Литмир - Электронная Библиотека
A
A

В 1906 году Виктору Феофиловичу Пуцыковичу было шестьдесят три года. Переживший свой век консервативный публицист (из второго эшелона русских охранителей), он тоже принимает посильное участие в дележе великого наследства.

Но «вольный пересказ» не совпадает с текстом.

Что же предлагает Достоевский? Может быть, сохранить status quo, отказаться от каких бы то ни было решений, то есть, изъясняясь слогом князя В. П. Мещерского, поставить точку к реформам или – что то же, – по крылатому выражению Константина Леонтьева, «подморозить Россию»? Или же действительно, как полагает Пуцыкович, созвать для уврачевания отечественных скорбей нечто вроде Первой Государственной думы?

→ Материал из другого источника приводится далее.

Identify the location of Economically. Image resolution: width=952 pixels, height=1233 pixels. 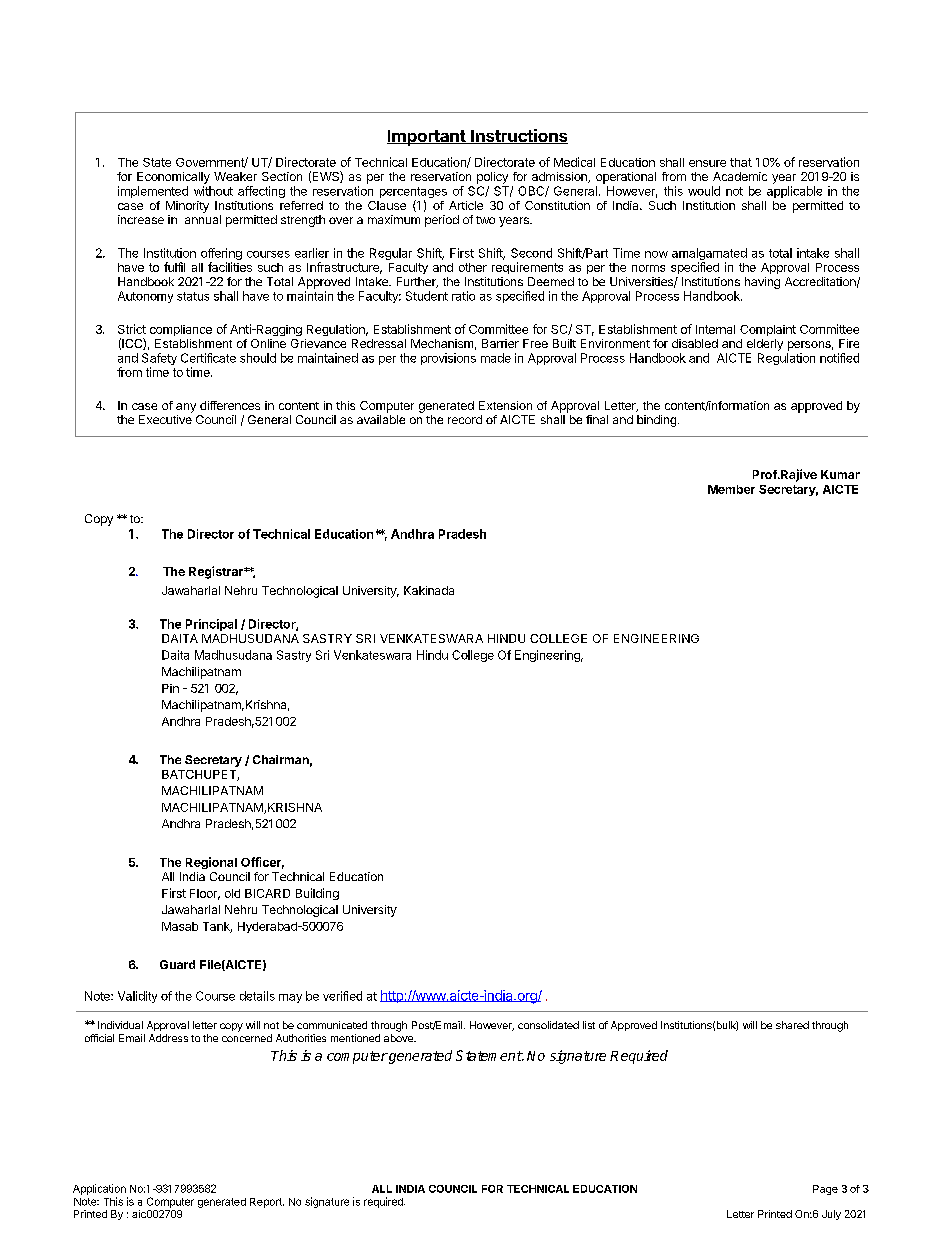
(173, 178).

То, что предлагает Достоевский, не имеет с этими проектами ничего общего.

«Увенчание снизу»

Он пишет: «Вот и начали все кричать об увенчании здания, забыв, что и здания-то ещё никакого не выведено, что и венчать-то, стало быть, совсем нечего… если уж и начать его (увенчание. – И.В.), гораздо пригоднее начать прямо снизу, с армяка и лаптя, а не с белого жилета»[210].

Говоря об «увенчании здания» (этот эвфемизм заменял обычно неудобопроизносимое слово «конституция»), Достоевский повторяет именно ту формулу, которую согласно некоторым мемуарным источникам употребил в своей речи Тургенев.

Его собственные предложения простираются гораздо дальше. Участникам тургеневского обеда не приходило в голову подвергать сомнению само здание, то есть всю систему русской государственности. Достоевский же поступает именно так.

Он верен себе: отстаивающая консервативные начала русской жизни, его программа радикальна по своей нравственной сути. Она предполагает национальное строение, основанное на прямом и непосредственном народоправстве – как первом шаге к осуществлению безгосударственного идеала («церкви»).

«…Есть одно магическое словцо, – говорит автор «Дневника писателя», – именно: “Оказать доверие”. Да, нашему народу можно оказать доверие, ибо он достоин его. Позовите серые зипуны и спросите их самих об их нуждах, о том, чего им надо, и они скажут вам правду, и мы все, в первый раз, может быть, услышим настоящую правду»[211].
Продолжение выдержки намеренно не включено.